Dennagon searches his memory and eventually decides to use Shevinoth’s name since it’s the only thing he can think of. It works and thousands of icons start popping up that basically contain the sum of all human and dragon knowledge.
Shevinoth explains that all this information is for Dennagon, because – don’t say it, goddamnit
“Only you can defeat Drekkenoth and his evil minions.” (page 163)
Dennagon picks up one of the cables which then automatically connects itself to his brain. As the Matrix starts spinning up to initiate the download, Dennagon has a moment of clarity where he wonders if this is going to be like the black orbs of knowledge that he’s been fastidiously ignoring for years – and then the download starts and he learns string theory, C++, Java, and a shitload of other things in the space of the next 90 seconds. That’s not a joke: the text states he learns string theory, C++, and Java. After a minute, though, Dennagon realizes it’s starting to attack his brain and starts trying to break the cable free.
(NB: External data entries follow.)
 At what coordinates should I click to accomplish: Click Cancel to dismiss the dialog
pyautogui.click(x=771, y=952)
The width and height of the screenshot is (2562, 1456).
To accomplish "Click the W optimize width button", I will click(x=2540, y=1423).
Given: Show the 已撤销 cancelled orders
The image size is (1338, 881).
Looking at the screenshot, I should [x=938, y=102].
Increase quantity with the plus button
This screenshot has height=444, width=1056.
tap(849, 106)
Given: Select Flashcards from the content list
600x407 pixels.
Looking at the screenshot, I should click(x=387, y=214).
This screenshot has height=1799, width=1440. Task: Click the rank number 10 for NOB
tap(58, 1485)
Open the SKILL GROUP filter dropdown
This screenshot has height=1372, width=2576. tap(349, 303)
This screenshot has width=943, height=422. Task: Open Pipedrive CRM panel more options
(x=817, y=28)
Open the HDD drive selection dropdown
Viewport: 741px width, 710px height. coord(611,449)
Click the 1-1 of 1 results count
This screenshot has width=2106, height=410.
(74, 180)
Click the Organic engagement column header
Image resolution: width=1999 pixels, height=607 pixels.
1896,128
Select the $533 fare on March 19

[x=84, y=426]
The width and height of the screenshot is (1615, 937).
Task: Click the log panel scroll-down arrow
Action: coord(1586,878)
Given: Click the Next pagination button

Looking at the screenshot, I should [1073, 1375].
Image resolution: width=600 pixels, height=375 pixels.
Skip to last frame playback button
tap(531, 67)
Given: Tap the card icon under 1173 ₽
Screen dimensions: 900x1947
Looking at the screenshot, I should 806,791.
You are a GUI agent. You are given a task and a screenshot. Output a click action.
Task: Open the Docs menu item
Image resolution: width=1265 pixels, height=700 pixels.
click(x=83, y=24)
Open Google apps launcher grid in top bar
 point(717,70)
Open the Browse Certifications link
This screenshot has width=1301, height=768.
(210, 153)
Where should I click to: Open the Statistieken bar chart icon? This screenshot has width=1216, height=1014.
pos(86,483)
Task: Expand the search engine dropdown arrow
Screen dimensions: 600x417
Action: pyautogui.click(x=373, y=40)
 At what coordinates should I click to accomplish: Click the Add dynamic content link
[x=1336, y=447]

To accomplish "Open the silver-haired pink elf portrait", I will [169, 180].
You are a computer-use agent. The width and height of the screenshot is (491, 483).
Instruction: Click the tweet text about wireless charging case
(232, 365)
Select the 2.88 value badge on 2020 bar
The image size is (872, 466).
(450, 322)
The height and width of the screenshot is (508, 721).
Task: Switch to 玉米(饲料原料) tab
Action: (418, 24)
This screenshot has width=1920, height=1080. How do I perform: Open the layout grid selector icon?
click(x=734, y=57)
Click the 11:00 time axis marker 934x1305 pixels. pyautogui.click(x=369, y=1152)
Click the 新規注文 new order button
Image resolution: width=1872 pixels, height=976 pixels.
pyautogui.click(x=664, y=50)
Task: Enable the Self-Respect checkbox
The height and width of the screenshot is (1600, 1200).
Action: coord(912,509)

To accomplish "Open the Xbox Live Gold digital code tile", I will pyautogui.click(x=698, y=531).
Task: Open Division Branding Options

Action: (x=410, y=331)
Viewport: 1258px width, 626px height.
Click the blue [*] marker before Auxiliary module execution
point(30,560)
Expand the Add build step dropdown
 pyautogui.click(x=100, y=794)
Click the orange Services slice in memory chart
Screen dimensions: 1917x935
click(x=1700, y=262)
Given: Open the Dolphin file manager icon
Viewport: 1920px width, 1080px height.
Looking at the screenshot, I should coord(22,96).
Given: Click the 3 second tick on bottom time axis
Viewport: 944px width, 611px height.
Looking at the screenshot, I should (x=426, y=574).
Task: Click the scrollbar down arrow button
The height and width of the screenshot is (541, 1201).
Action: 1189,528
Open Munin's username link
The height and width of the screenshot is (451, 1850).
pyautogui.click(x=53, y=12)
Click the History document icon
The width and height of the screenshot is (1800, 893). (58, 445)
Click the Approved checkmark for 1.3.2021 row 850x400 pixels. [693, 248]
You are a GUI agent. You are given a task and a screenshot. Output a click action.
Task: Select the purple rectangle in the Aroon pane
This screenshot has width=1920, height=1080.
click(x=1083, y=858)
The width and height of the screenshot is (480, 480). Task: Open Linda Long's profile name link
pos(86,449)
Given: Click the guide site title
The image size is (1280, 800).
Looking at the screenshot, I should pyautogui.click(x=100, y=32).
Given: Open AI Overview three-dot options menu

Shevinoth explains that he’s becoming part of the Mainframe – all knowing, but without free will, which seems like a dumb thing to say before the process completes and Dennagon loses his free will. Naturally, this immediately backfires, as Dennagon whips the pistol out of his belt and starts blasting the computer until it shatters and shuts down. Then he punches Shevinoth in the face. The mask falls off, revealing…Drekkenoth.
Nice one, Dennagon.
Our not-terribly-smart hero takes off with Drekkenoth in hot pursuit. After some poorly choreographed violence, Drekkenoth turns to his precious wristwatch that you’ll remember Dennagon dismissing a few pages ago. Drekkenoth turns the dials and uses it to warp the very fabric of space – surprise! – and Dennagon basically finds himself running in slow motion. Drekkenoth pulls out a plasma cannon and Dennagon frantically searches his newfound knowledge and hits upon a plan.
You know, if your plan to incapacitate your enemy involves giving him all the knowledge in the universe to destroy his free will, you really should make sure that the enemy can’t interrupt the process halfway through. Or, in other words, Drekkenoth’s just as fucking stupid as Dennagon.
Dennagon decides to run AT Drekkenoth instead of away from him, which makes him move faster rather than slower. Drekkenoth fires his super-powered computer-guided plasma cannon and, naturally, misses. Dennagon rapidly approaches and then hits the speed of light, which serves to pop him backward in time, so he suddenly vanishes out of that “now”.
We are now just past the halfway point of this book.